Task brief: Write out again, exactly, the lines below starting at the one with "Helvetia (282, 1654)" and ending at the one with "kuala (178, 1828)".

Data records:
******************************
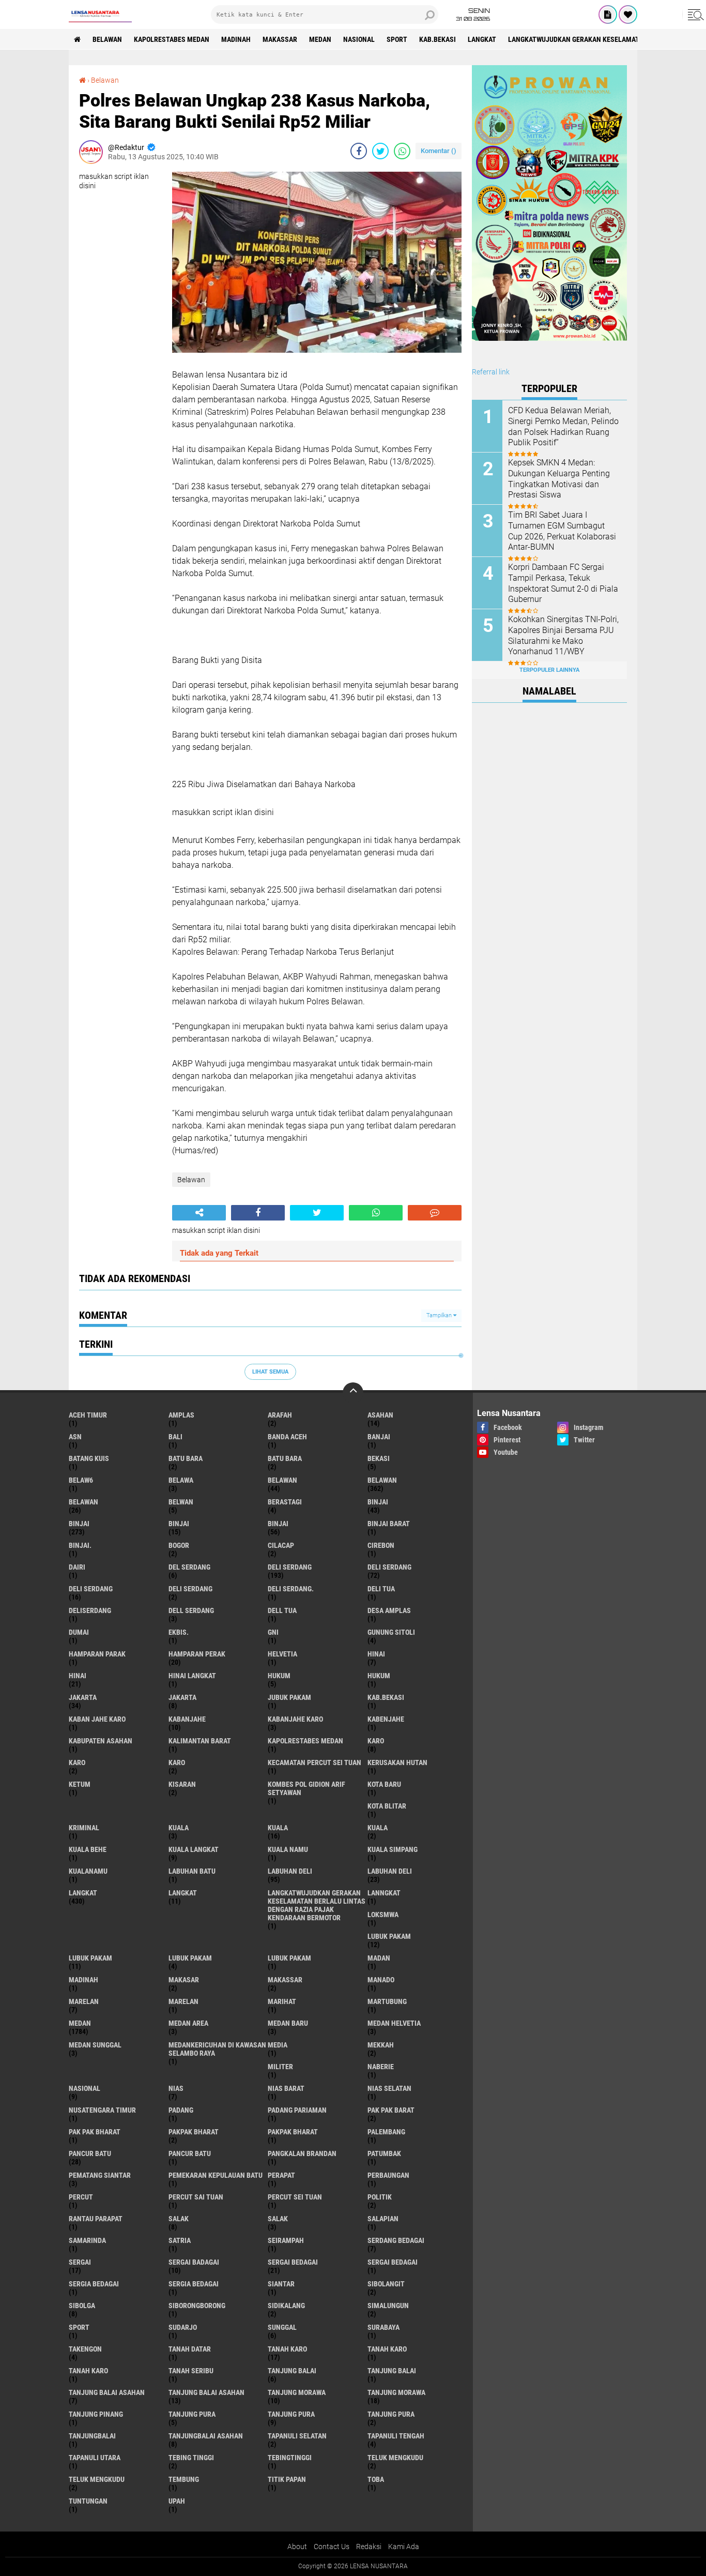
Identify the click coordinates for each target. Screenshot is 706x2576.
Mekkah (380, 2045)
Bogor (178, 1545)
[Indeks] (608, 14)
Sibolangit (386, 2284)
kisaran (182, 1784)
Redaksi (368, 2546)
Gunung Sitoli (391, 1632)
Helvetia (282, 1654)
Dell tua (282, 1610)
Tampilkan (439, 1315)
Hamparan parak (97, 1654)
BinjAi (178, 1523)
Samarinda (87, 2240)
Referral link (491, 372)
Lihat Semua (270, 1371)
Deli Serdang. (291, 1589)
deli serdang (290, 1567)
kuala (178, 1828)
******************************
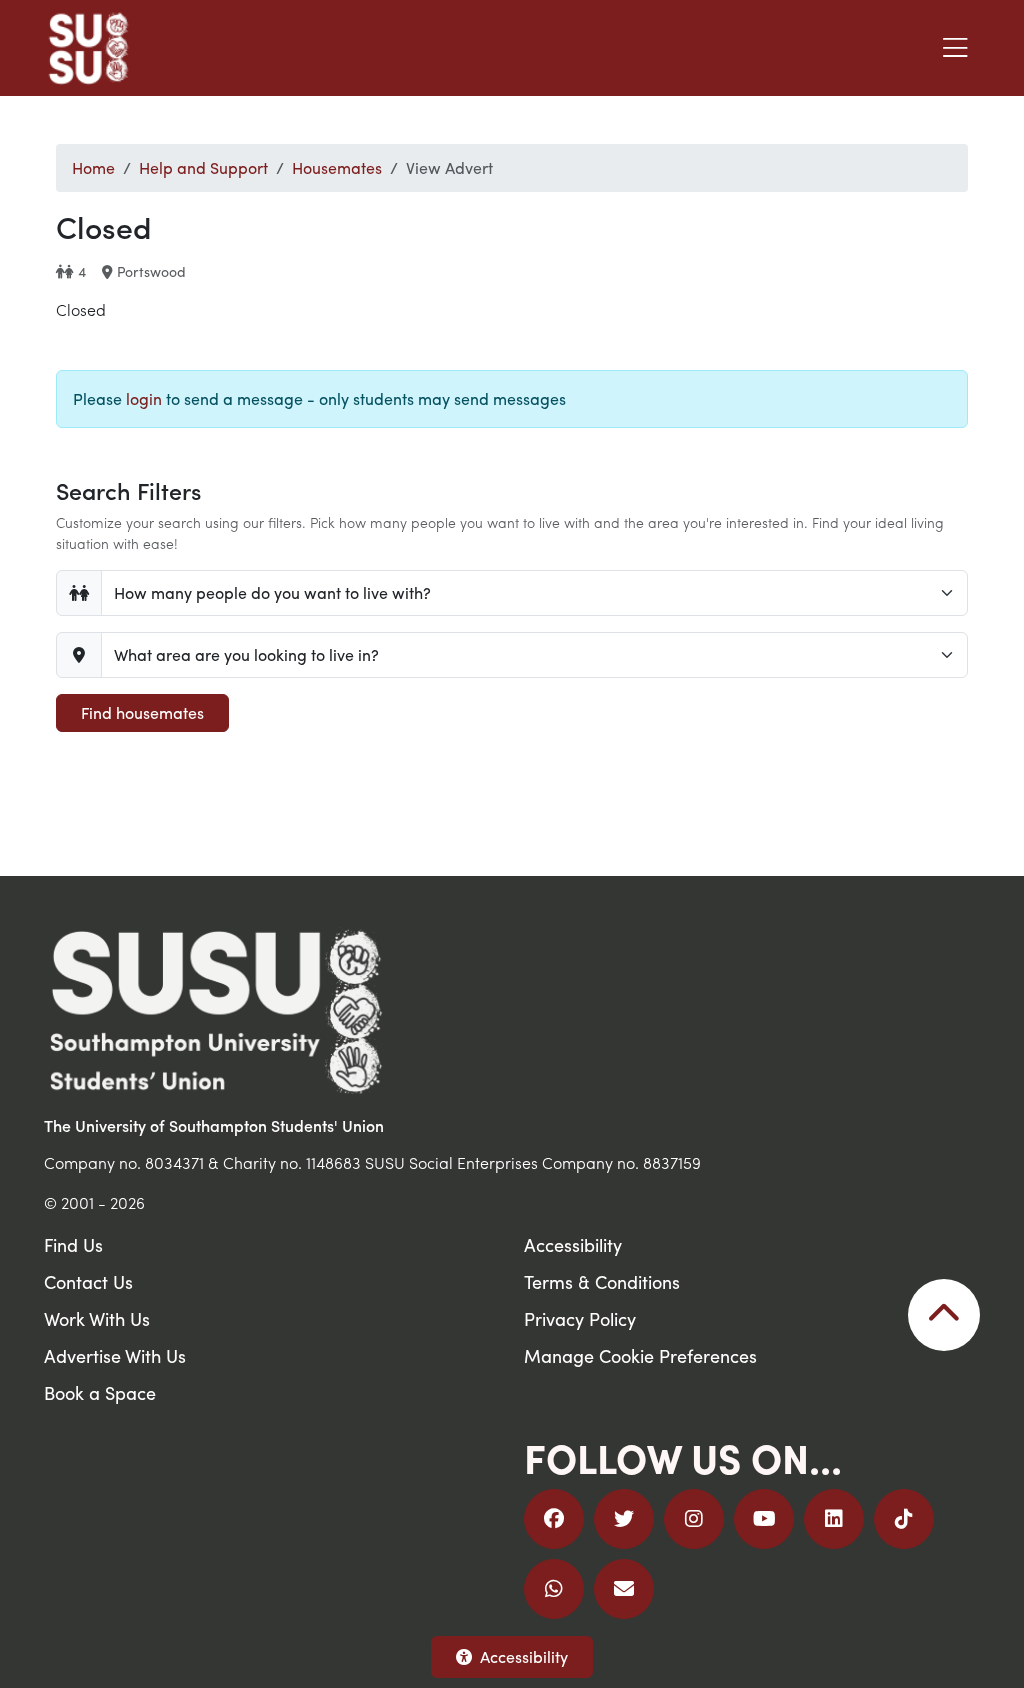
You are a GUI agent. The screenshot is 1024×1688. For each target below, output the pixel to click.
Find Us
******************************
Answer below:
Helvetia (282, 1654)
Dell tua (282, 1610)
Tampilkan (439, 1315)
Hamparan parak (97, 1654)
BinjAi (178, 1523)
Samarinda (87, 2240)
Referral link (491, 372)
Lihat Semua (270, 1371)
Deli Serdang. (291, 1589)
deli serdang (290, 1567)
kuala (178, 1828)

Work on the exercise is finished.